We assume that the consumption demand increases with the level of income and hence the equation \(C=\bar{C} + cY\), \(\bar{C}>0\) and \(0<c<1\).
The variable \(\bar{C}\) is the intercept and \(c\) is the slope. The remaining fraction, i.e., \(1-c\) is saved.
The coefficient \(c\) is called marginal propensity to consume and \(1-c\) is called marginal propensity to save.

We assume that investment is \(\bar{I}\), government spending is \(\bar{G}\), taxes are \(\bar{TA}\), transfers are \(\bar{TR}\), and net exports are \(\bar{NX}\). The consumption now depends upon disposable income. Thus

\[ \begin{align} YD & = Y - TA + TR \\ C & = \bar{C} + cYD = \bar{C}+c(Y+TR-TA) \end{align}\]

Aggregate demand is the sum of consumption function \(C\), Investment, government spending and net exports.

\[ \begin{align} AD & = C+ I + G + NX \\ &= [\bar{C}-c(\bar{TA}-\bar{TR}) + \bar{I} + \bar{G} + \bar{NX}] + cY \\ &= \bar{A}+cY \end{align}\]

Here \(\bar{A}\) is independent of the level of income, i.e., autonomous. We also refer this as autonomous spending. (Note: here \(I\) does not represent income, rather, it is investment.)

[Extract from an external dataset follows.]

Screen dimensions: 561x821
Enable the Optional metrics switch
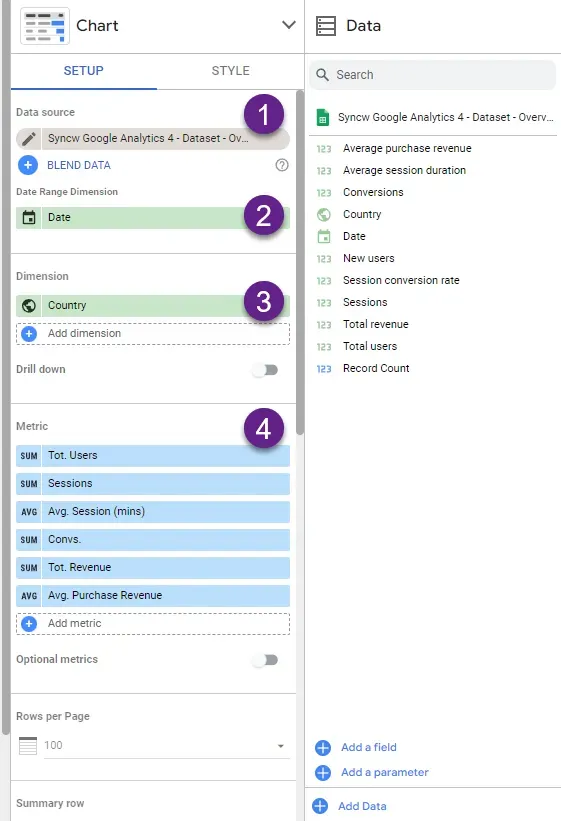tap(266, 660)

At equilibrium, the output is equal to the aggregate demand, i.e., \(Y= AD\) and we denote the value of \(Y\) at equilibrium as \(Y_0\). One can easily show that \(Y_0 = \frac{1}{1-c} \bar{A}\), where \(c\) is the marginal propensity to consume.
We see that the equilibrium level of output is higher, when the marginal propensity to consume is higher and also when the autonomous spending is higher.
The book says that the change in autonomous spending and the change in output can be equated by the following relation \(\Delta Y = \frac{1}{1-c} \Delta{\bar{A}}\).

When there is no government and no foreign trade, in equilibrium, planned investment is equal to savings.
The above statement can also be phrased in the following way, when there is no government or foreign investment, income is either spent or saved, \(Y = C + S\). Also the aggregate demand is equal to Consumption plus Investment, \(Y = C + I\), which implies that \(I = S\).
If we include government and foreign trade, then income can either be saved, spent or used to pay taxes and hence \(Y = C + S + TA - TR\) and complete aggregate demand is \(Y = C + I + G + NX\) (the National Income accounting). Thus, we see that:

\[\begin{align} C + I + G + NX & = C + S + TA - TR \\ I & = S + (TA-TR-G) + NX \\ \end{align}\]

The term \((TA-TR-G)\) is called budget surplus and it’s negative is called budget deficit.

One can show that the equilibrium output changes when the autonomous aggregate demand increases by \(1\) unit and that \(\Delta AD = \frac1{1-c} \Delta \bar{A} = \Delta Y_0\).
The multiplier is the amount by which equilibrium output changes when autonomous aggregate demand increases by \(1\) unit.
We use the Greek letter \(\alpha\) to denote multiplier, where \(\alpha = \frac{1}{1-c}\), one can see that the larger the marginal propensity to consume, larger the value of multiplier.
Multiplier is useful is developing an explanation of fluctuations of output.
The multiplier suggests that output changes when autonomous spending (including investment) changes and the change in output can be larger than the change in autonomous spending.
The textbook mentions that multiplier is necessarily greater than one in a very simplified model (the model we are studying), but there do exist cases where the multiplier is less than one.